I am attending a wedding in a hotel in Leitrim (never been before but I assume its nice). Rang yesterday to book for the night and its 250 per room the sat nght of the wedding and 165 per room the night after for the same room!

Appart from the obvious looking for other lodgings, is this legal a 85euro hike because they know they will sell the rooms as far as I know its a 4 star.
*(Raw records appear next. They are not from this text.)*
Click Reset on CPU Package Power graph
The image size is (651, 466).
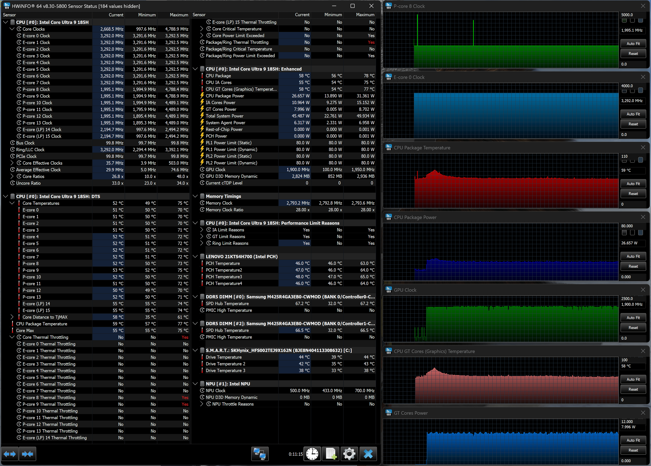(x=633, y=266)
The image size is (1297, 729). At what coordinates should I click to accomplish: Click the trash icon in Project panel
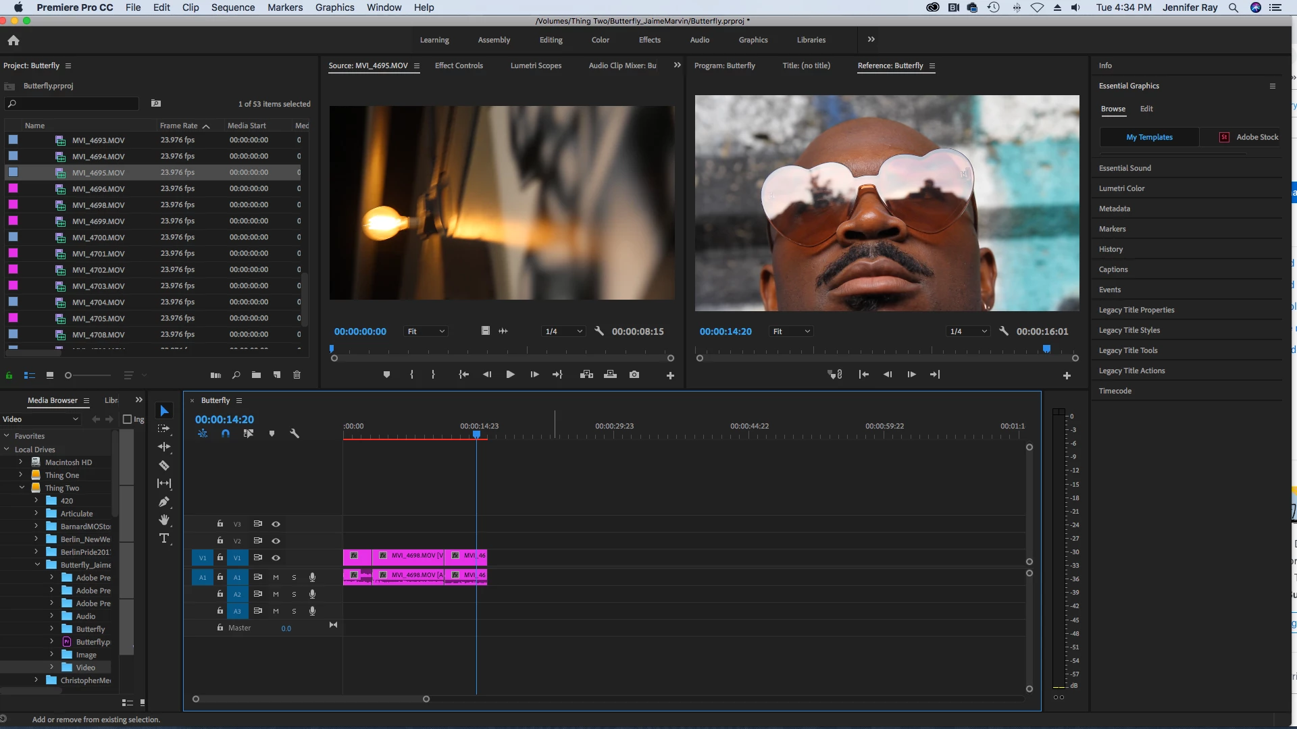coord(297,375)
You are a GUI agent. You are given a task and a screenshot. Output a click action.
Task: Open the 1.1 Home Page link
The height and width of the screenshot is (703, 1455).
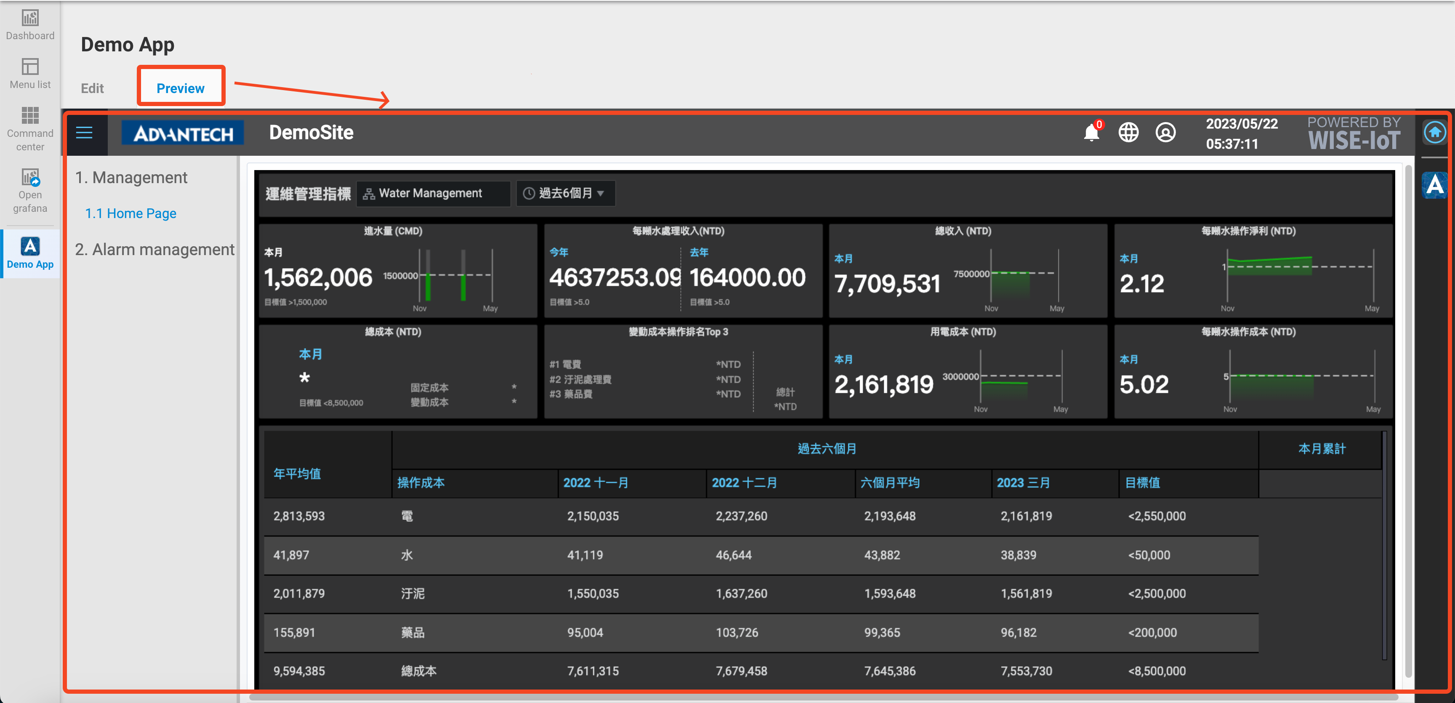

Would appreciate opinions, Thanking you

J


----------



## addob (1 Apr 2008)

I have found that Hotels are more expensive on Saturday nights compared to Sunday nights in general.


----------



## moondance (1 Apr 2008)

Where abouts in Leitrim? I'm based in Carrick on Shannon and would guess you could be talking about the Landmark? There's some great B&B's around that you could try or also The Bush Hotel (but it's a 3* and probably as expensive as Landmark as the town usually has a wedding in both hotels Fri and Sat nights so would be well booked). If you let me know if it's Carrick I can recommend some B&B's if you like.


----------



## joanod (1 Apr 2008)

Its Mohill!! 

I cant believe its so expensive


----------



## moondance (1 Apr 2008)

Is it Lough Rynn? If so - it's 5 star and a castle...! There are B&B's around there though, here's some:

Lough Rynn Country House 
Lords Avenue, Lough Rynn, Mohill, Co. Leitrim. | Tel:071 9632121 

Glebe House
Mohill, Co. Leitrim | Tel: 071 9631086

Rynn Country House
Mohill, Co. Leitrim | Tel: 071 9632121

The Laurels B&B
Mohill, Co. Leitrim | Tel: 071 9651111

(No affiliation with any above)


----------



## joanod (1 Apr 2008)

Thanks a mill, the people in Leitrim must be very nice!


----------



## moondance (1 Apr 2008)

No probs, I work in printing so I'm used to doing accommodation lists for wedding invites around the area! Hope you get sorted!


----------



## joanod (1 Apr 2008)

Thanks it is Loughrynn, Would it be worth it do you think? Stayed in Dromoland before and was lonesone after my euros!!!


----------



## shaking (1 Apr 2008)

I was at a wedding recently in lough rynn fabulous place, we didn't stay there the night of the wedding as my view on it is you don't really get the benefit of a place when you're staying for a wedding. You're usually falling into bed around 4 and getting back up at 10 so not really value for money. If I were you I'd stay in a B&B and go to lough rynn for a night some other time.


----------



## N&C (2 Apr 2008)

I am from Leitrim but stayed in Lough Rynn at my sisters wedding. Beautiful hotel but you will only be in the room for a few hours.  I always try and stay in B&B's when I am attending a wedding because I feel it is such a waste of money. Lough Rynn country house looks great and is very near hotel.  

Come back another weekend and you will get a good deal in Lough Rynn and actually get to enjoy the facilities.  

Enjoy the wedding!


----------



## IRpunt (3 Mar 2011)

Lough Rynn House B&B
Mohill, Co. Leitrim | Tel: 087 2778942 

(affiliated with above)


----------



## Sandals (3 Mar 2011)

family wedding in august in hotel advertising rooms all year €49, went to book room last jan, room price €165 for two adults, three kids (two under three) room only Friday night, SHOCKED. Brother did manage to neg room down to same price as couples €120, decided not to stay as stayed at last family wedding and indeed you don't get the value of the room but we did have lovely breakfast and trip to leisure center.


----------